Git uses its own variant of the unified diff format, but it isn't much different. The differences between the unified format and Git's are usually not significant. The patch files created with git-show or git-diff are consumable by the usual tools, patch, git, vimdiff, etc.

Short Introduction to Unified Diff

A unified diff may look something similar to (freely copied from the diffutils manual):

--- lao 2002-02-21 23:30:39.942229878 -0800
+++ tzu 2002-02-21 23:30:50.442260588 -0800
@@ -1,7 +1,6 @@
-The Way that can be told of is not the eternal Way;
-The name that can be named is not the eternal name.
 The Nameless is the origin of Heaven and Earth;
-The Named is the mother of all things.
+The named is the mother of all things.
+
 Therefore let there always be non-being,
   so we may see their subtlety,
 And let there always be being,
@@ -9,3 +8,6 @@
 The two are the same,
 But after they are produced,
   they have different names.
+They both may be called deep and profound.
+Deeper and more profound,
+The door of all subtleties!

The first two lines define the files that are input into the diff program, the first, lao, being the "source" file and the second, tzu, being the "new" file. The starting characters --- and +++ denote the lines from each.

+ denotes a line that will be added to the first file and - denotes a line that will be removed from the first file. Lines with no changes are preceded by a single space.

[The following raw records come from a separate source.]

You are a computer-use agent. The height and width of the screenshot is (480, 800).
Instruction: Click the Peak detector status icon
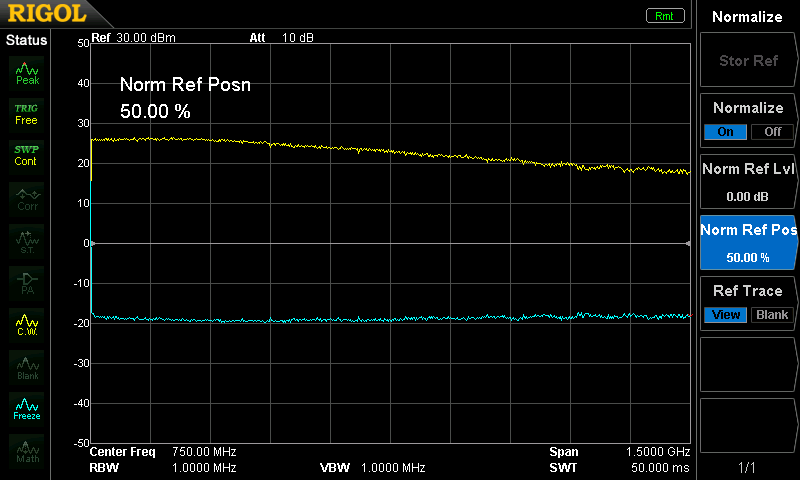point(27,71)
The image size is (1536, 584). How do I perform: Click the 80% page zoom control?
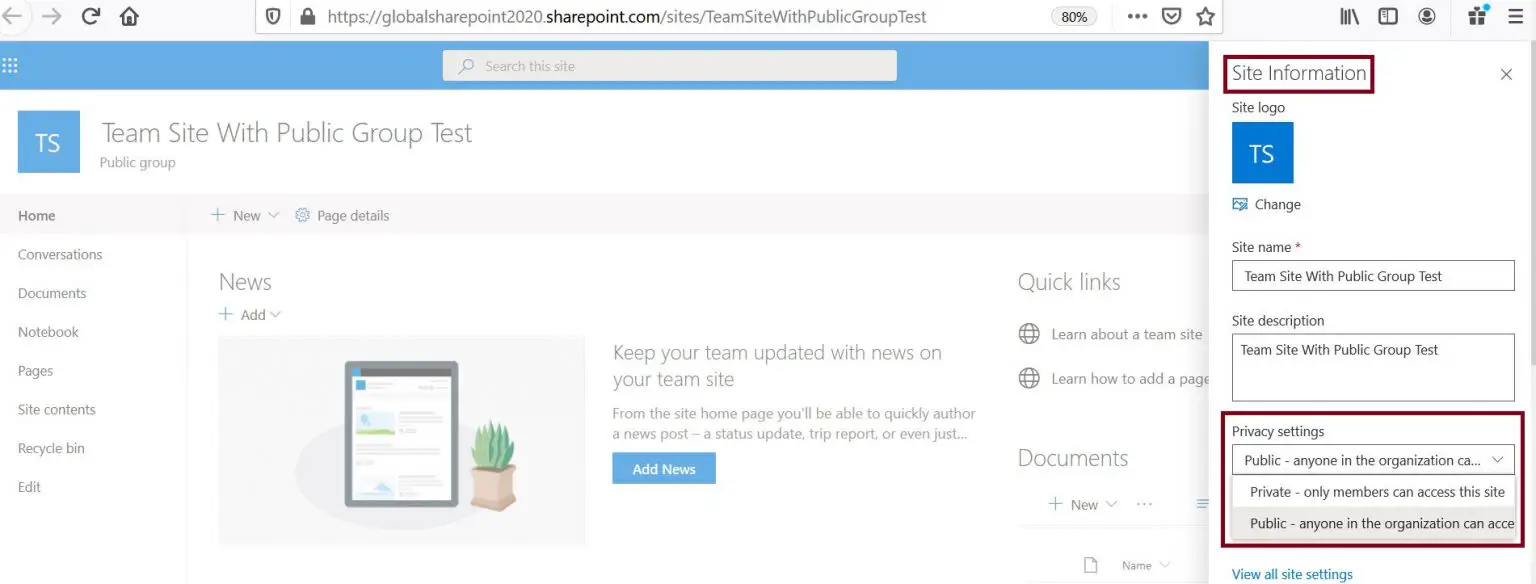pyautogui.click(x=1074, y=16)
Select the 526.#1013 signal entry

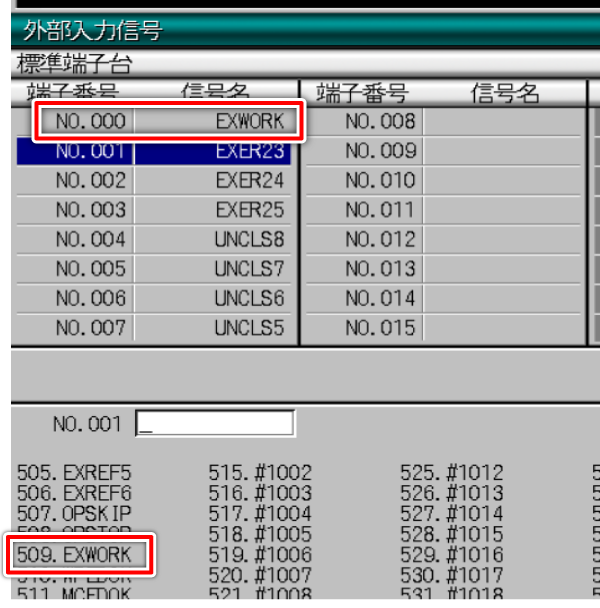(452, 491)
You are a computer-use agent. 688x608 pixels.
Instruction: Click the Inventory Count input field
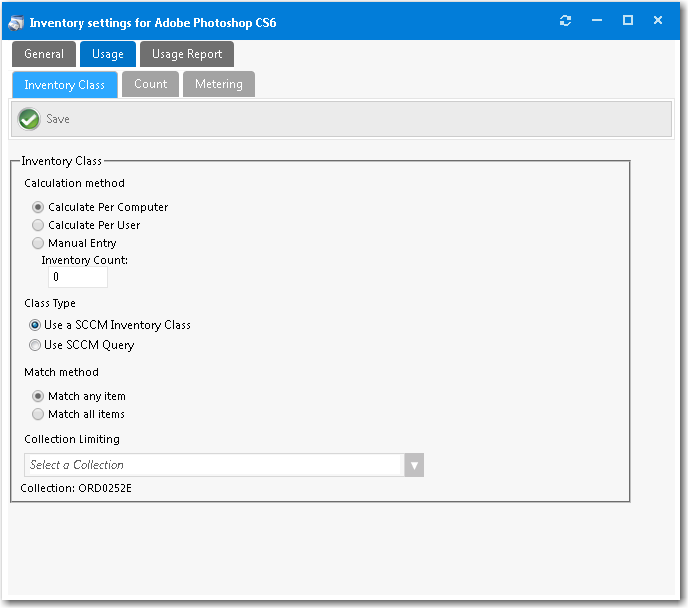pyautogui.click(x=78, y=277)
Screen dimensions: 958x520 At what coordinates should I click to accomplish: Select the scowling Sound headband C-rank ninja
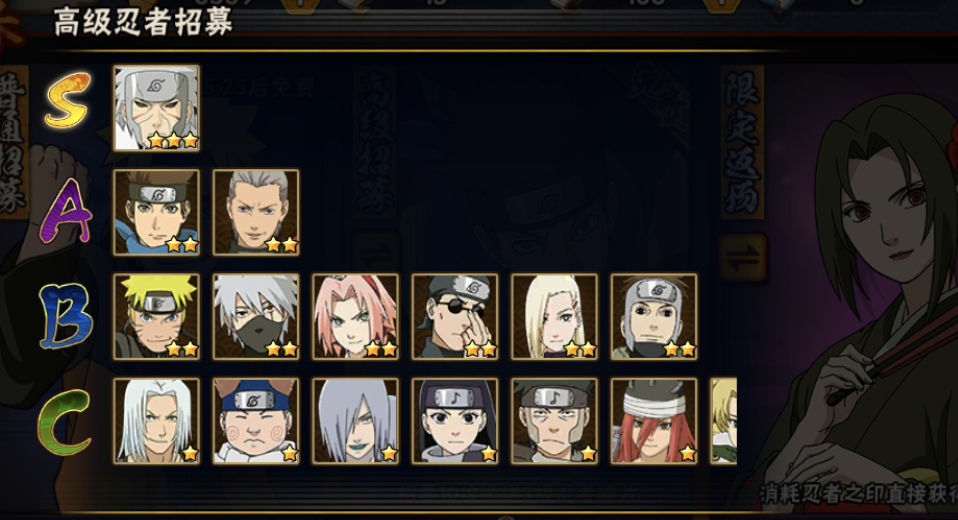555,421
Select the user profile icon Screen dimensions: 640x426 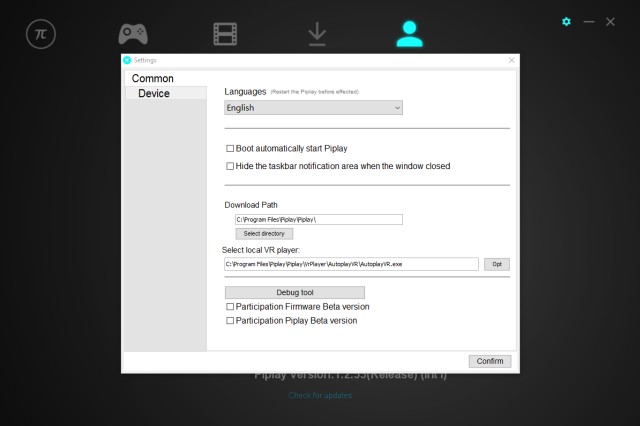[x=408, y=34]
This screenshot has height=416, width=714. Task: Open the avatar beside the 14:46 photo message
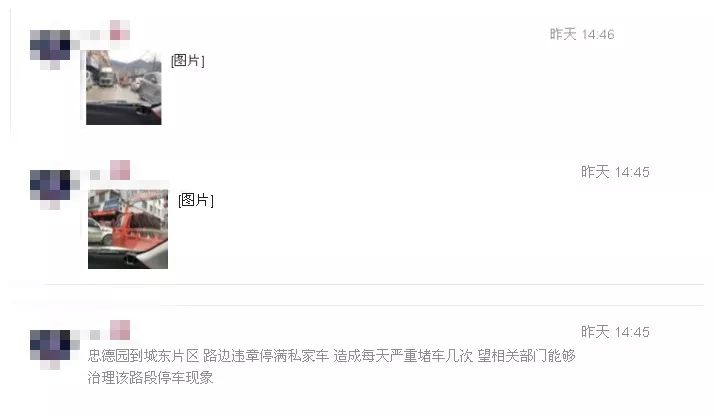click(50, 47)
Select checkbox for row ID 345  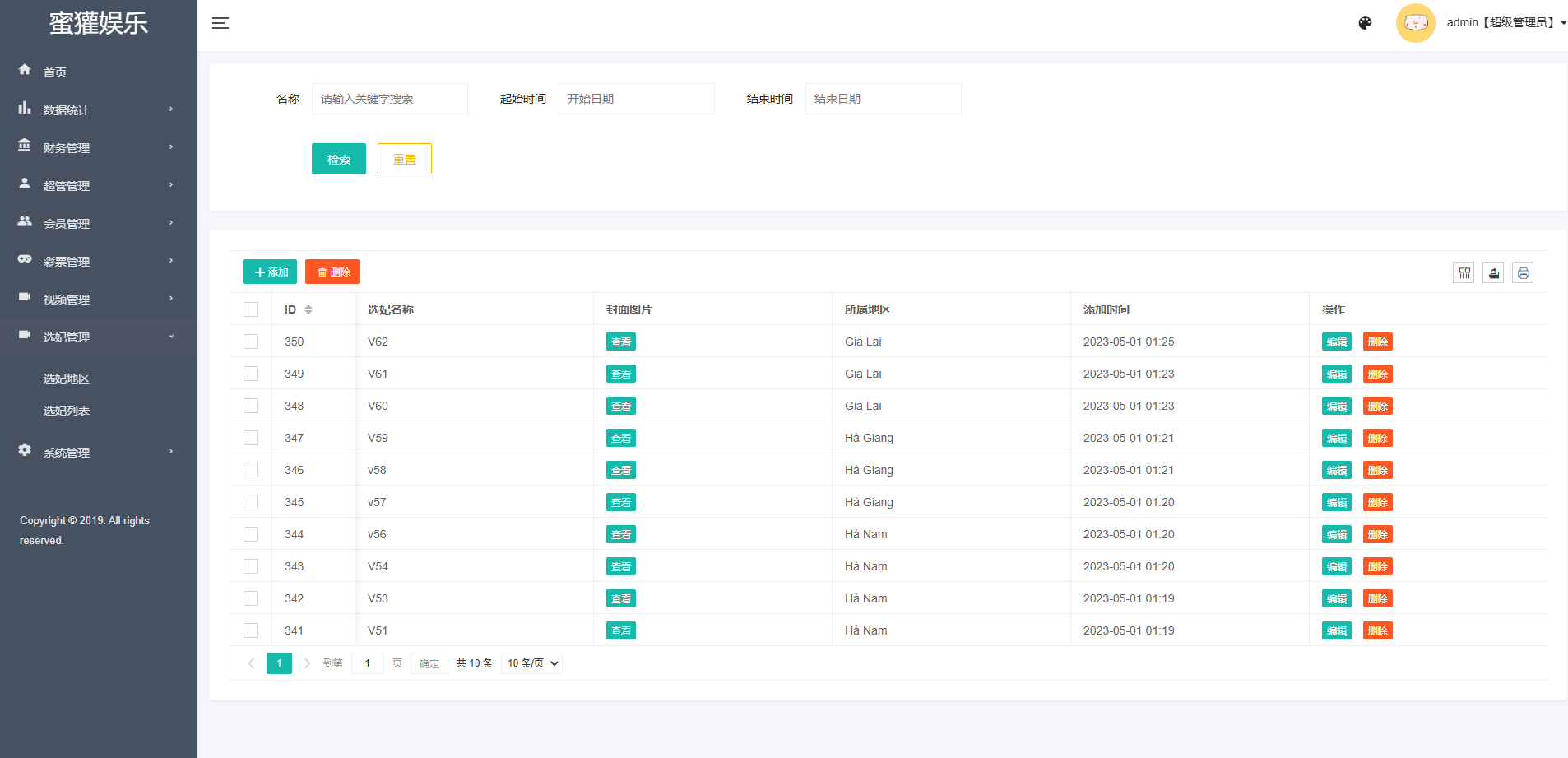click(x=251, y=502)
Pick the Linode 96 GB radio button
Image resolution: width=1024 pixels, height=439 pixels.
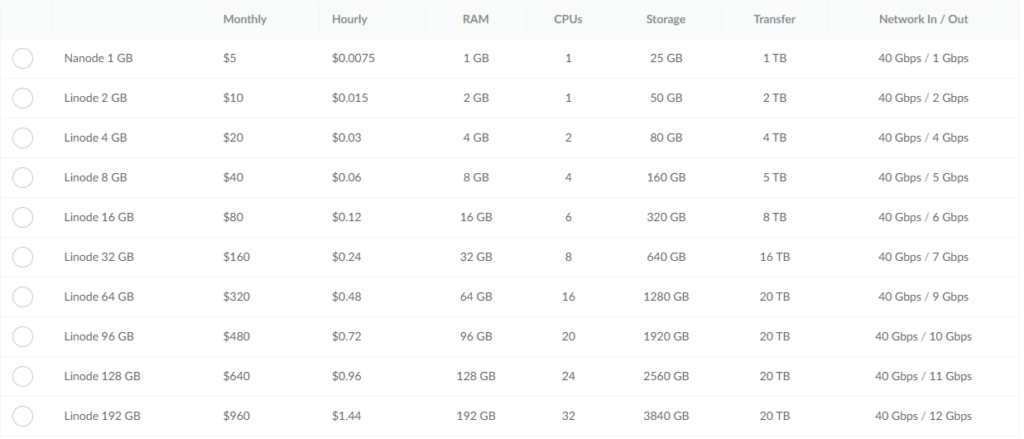22,337
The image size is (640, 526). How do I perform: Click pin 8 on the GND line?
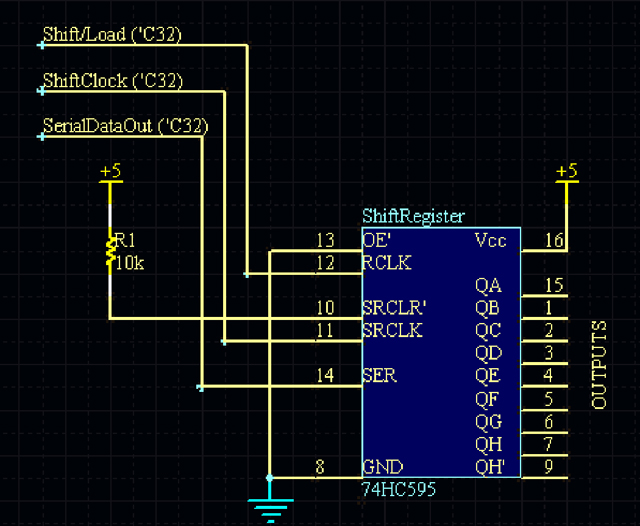click(320, 465)
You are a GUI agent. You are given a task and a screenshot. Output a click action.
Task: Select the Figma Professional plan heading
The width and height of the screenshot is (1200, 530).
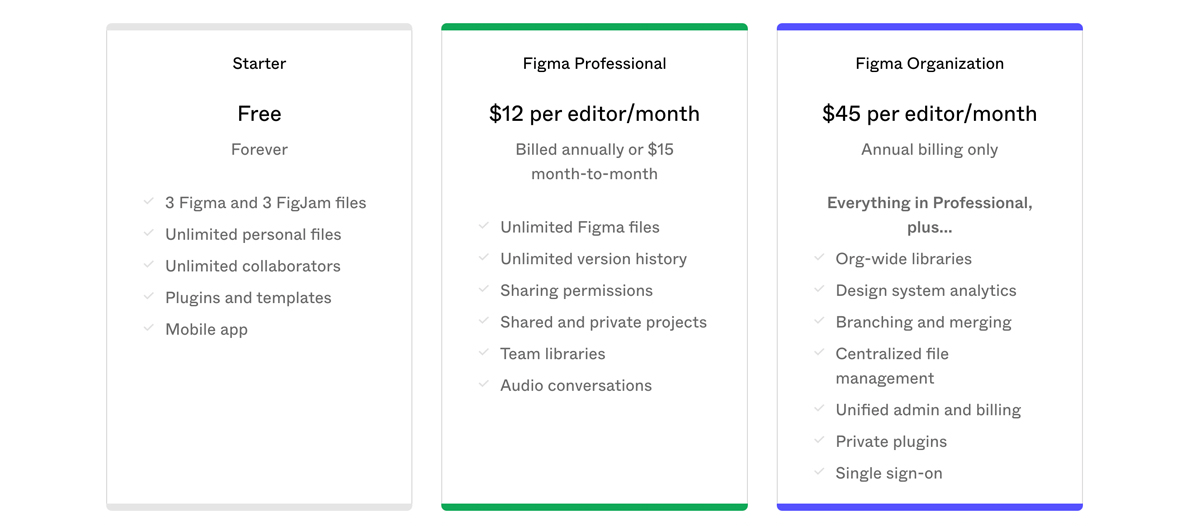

The @@ -1,7 +1,6 @@ and @@ -9,3 +8,6 @@ are the hunk identifiers. That is, diff hunks are the blocks identified by @@ -line number[,context] +line number[, context] @@ in the diff format. The context number is optional and occasionally not needed. However, it is always included in when using git-diff. The line numbers defines the number the hunk begins. The context number defines the number of lines in the hunk. Unlike the line number, it often differs between the two files. In the first hunk of the example above, the context numbers are 7 and 6, respectively. That is, lines preceded with a - and a space equals 7. Similarly, lines starting with a + and a space equals 6.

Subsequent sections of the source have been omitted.